Data:
···

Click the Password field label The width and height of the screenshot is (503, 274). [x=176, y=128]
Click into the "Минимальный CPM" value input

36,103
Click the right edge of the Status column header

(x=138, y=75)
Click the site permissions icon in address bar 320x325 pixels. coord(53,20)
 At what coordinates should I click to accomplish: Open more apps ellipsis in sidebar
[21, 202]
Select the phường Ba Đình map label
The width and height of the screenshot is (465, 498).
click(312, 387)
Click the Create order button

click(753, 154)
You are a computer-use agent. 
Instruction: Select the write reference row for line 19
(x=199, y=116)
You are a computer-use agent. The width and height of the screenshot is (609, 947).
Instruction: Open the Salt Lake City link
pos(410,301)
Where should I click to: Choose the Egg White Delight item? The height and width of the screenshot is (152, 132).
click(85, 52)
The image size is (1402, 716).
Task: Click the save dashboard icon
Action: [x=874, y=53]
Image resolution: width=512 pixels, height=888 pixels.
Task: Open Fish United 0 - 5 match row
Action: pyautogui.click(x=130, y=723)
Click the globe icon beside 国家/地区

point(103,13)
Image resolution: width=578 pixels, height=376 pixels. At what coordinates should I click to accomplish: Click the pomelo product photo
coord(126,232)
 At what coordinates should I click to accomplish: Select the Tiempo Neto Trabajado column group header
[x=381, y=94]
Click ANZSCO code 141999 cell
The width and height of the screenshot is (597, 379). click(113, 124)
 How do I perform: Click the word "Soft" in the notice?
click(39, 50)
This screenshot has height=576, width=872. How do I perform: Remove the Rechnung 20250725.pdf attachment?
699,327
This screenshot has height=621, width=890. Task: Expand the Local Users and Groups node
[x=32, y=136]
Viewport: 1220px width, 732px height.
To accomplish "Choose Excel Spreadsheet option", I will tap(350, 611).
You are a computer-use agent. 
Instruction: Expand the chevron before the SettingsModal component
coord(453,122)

···

Task to complete: Write out the whole listing exactly.

Solution:
Click the Password field label The width and height of the screenshot is (503, 274). [x=176, y=128]
Click into the "Минимальный CPM" value input

36,103
Click the right edge of the Status column header

(x=138, y=75)
Click the site permissions icon in address bar 320x325 pixels. coord(53,20)
 At what coordinates should I click to accomplish: Open more apps ellipsis in sidebar
[21, 202]
Select the phường Ba Đình map label
The width and height of the screenshot is (465, 498).
click(312, 387)
Click the Create order button

click(753, 154)
You are a computer-use agent. 
Instruction: Select the write reference row for line 19
(x=199, y=116)
You are a computer-use agent. The width and height of the screenshot is (609, 947).
Instruction: Open the Salt Lake City link
pos(410,301)
Where should I click to: Choose the Egg White Delight item? The height and width of the screenshot is (152, 132).
click(85, 52)
The image size is (1402, 716).
Task: Click the save dashboard icon
Action: [x=874, y=53]
Image resolution: width=512 pixels, height=888 pixels.
Task: Open Fish United 0 - 5 match row
Action: pyautogui.click(x=130, y=723)
Click the globe icon beside 国家/地区

point(103,13)
Image resolution: width=578 pixels, height=376 pixels. At what coordinates should I click to accomplish: Click the pomelo product photo
coord(126,232)
 At what coordinates should I click to accomplish: Select the Tiempo Neto Trabajado column group header
[x=381, y=94]
Click ANZSCO code 141999 cell
The width and height of the screenshot is (597, 379). click(113, 124)
 How do I perform: Click the word "Soft" in the notice?
click(39, 50)
This screenshot has height=576, width=872. How do I perform: Remove the Rechnung 20250725.pdf attachment?
699,327
This screenshot has height=621, width=890. Task: Expand the Local Users and Groups node
[x=32, y=136]
Viewport: 1220px width, 732px height.
To accomplish "Choose Excel Spreadsheet option", I will tap(350, 611).
You are a computer-use agent. 
Instruction: Expand the chevron before the SettingsModal component
coord(453,122)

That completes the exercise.